What to work on => Write out the entire listing below word for word, without changing a single character.

Records =>

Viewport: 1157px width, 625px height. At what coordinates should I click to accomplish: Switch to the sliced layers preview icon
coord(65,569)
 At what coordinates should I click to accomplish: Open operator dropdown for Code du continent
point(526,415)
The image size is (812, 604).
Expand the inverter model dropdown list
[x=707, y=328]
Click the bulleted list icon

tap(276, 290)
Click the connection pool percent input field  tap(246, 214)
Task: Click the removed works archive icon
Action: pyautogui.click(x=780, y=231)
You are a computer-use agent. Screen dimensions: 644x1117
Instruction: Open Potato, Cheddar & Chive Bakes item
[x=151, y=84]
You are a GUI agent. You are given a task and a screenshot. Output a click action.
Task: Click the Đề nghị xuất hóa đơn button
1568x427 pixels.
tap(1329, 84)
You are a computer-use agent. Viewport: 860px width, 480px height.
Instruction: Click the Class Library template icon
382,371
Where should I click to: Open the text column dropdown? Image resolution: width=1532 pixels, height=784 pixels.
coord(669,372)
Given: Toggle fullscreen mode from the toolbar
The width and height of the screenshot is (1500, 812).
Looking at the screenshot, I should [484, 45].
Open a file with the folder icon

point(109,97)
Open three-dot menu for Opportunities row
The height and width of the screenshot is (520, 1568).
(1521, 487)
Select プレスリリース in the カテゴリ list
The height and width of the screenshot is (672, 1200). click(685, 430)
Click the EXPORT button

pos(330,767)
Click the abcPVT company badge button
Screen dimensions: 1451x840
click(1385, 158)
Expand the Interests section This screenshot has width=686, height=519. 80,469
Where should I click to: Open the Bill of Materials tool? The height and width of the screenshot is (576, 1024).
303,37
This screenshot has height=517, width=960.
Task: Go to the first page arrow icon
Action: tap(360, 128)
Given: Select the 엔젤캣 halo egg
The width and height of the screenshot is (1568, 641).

Complete answer =>
Viewport: 1157px width, 625px height. At what coordinates should I click to accomplish: Switch to the sliced layers preview icon
coord(65,569)
 At what coordinates should I click to accomplish: Open operator dropdown for Code du continent
point(526,415)
The image size is (812, 604).
Expand the inverter model dropdown list
[x=707, y=328]
Click the bulleted list icon

tap(276, 290)
Click the connection pool percent input field  tap(246, 214)
Task: Click the removed works archive icon
Action: pyautogui.click(x=780, y=231)
You are a computer-use agent. Screen dimensions: 644x1117
Instruction: Open Potato, Cheddar & Chive Bakes item
[x=151, y=84]
You are a GUI agent. You are given a task and a screenshot. Output a click action.
Task: Click the Đề nghị xuất hóa đơn button
1568x427 pixels.
tap(1329, 84)
You are a computer-use agent. Viewport: 860px width, 480px height.
Instruction: Click the Class Library template icon
382,371
Where should I click to: Open the text column dropdown? Image resolution: width=1532 pixels, height=784 pixels.
coord(669,372)
Given: Toggle fullscreen mode from the toolbar
The width and height of the screenshot is (1500, 812).
Looking at the screenshot, I should [484, 45].
Open a file with the folder icon

point(109,97)
Open three-dot menu for Opportunities row
The height and width of the screenshot is (520, 1568).
(1521, 487)
Select プレスリリース in the カテゴリ list
The height and width of the screenshot is (672, 1200). click(685, 430)
Click the EXPORT button

pos(330,767)
Click the abcPVT company badge button
Screen dimensions: 1451x840
click(1385, 158)
Expand the Interests section This screenshot has width=686, height=519. 80,469
Where should I click to: Open the Bill of Materials tool? The height and width of the screenshot is (576, 1024).
303,37
This screenshot has height=517, width=960.
Task: Go to the first page arrow icon
Action: tap(360, 128)
Given: Select the 엔젤캣 halo egg
The width and height of the screenshot is (1568, 641).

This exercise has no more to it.